]> git.ipfire.org Git - thirdparty/kernel/linux.git/commitdiff
drm/amd/ras: Support high-frequency querying sriov ras block error count
authorYiPeng Chai <YiPeng.Chai@amd.com>
Thu, 30 Oct 2025 08:06:25 +0000 (16:06 +0800)

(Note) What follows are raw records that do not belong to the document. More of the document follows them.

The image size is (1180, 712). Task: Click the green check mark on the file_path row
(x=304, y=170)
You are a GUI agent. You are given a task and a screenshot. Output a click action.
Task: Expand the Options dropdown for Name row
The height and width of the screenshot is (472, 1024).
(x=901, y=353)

committerAlex Deucher <alexander.deucher@amd.com>
Mon, 8 Dec 2025 18:56:33 +0000 (13:56 -0500)
Support high-frequency querying sriov ras block error count:
1. Create shared memory and fills it with RAS_CMD__GET_LAL_LOC_STATUS
   ras command.
2. The RAS_CMD_GET_ALL_BLOCK_ECC_STATUS command and shared
   memory are registered to sriov host ras auto-update list
   via RAS_CMD_SET_CMD_AUTO_UPDATE command.
3. Once sriov host detects ras error, it will automatically execute
   RAS_CMD__GET_ALL_BLOCK_ECC_STATUS command and write the result to
   shared memory.

Signed-off-by: YiPeng Chai <YiPeng.Chai@amd.com>
Reviewed-by: Tao Zhou <tao.zhou1@amd.com>
Reviewed-by: Hawking Zhang <Hawking.Zhang@amd.com>
Signed-off-by: Alex Deucher <alexander.deucher@amd.com>
drivers/gpu/drm/amd/ras/ras_mgr/amdgpu_virt_ras_cmd.c
drivers/gpu/drm/amd/ras/ras_mgr/amdgpu_virt_ras_cmd.h
drivers/gpu/drm/amd/ras/rascore/ras_cmd.h

index 78b9a28f92dfa9f17ec24148d03e2fe0595ff3dc..b8d5482e704f629f7a8d3f498e36170e01a4b44f 100644 (file)
@@ -235,9 +235,90 @@ static int amdgpu_virt_ras_get_cper_records(struct ras_core_context *ras_core,
        return RAS_CMD__SUCCESS;
 }
 
+static int __fill_get_blocks_ecc_cmd(struct amdgpu_device *adev,
+                       struct vram_blocks_ecc *blks_ecc)
+{
+       struct ras_cmd_ctx *rcmd;
+
+       if (!blks_ecc || !blks_ecc->bo || !blks_ecc->cpu_addr)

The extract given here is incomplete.